# Work task
The full set of entries is to be printed exactly, with pictures excluded.

[[ Dataset records, beginning ]]

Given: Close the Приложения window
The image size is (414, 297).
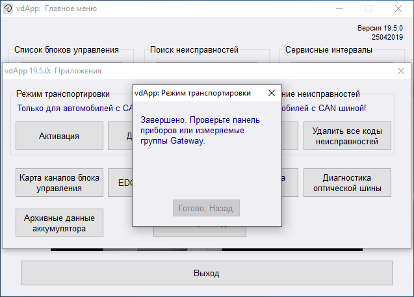Looking at the screenshot, I should click(x=400, y=70).
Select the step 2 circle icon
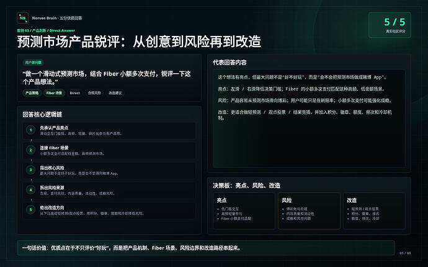Screen dimensions: 428x267 pos(31,150)
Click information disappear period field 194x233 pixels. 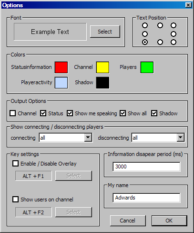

[[ Dataset records, end ]]

# Output
Given: Close the Приложения window
The image size is (414, 297).
Looking at the screenshot, I should click(x=400, y=70).
Select the step 2 circle icon
Screen dimensions: 428x267 pos(31,150)
Click information disappear period field 194x233 pixels. 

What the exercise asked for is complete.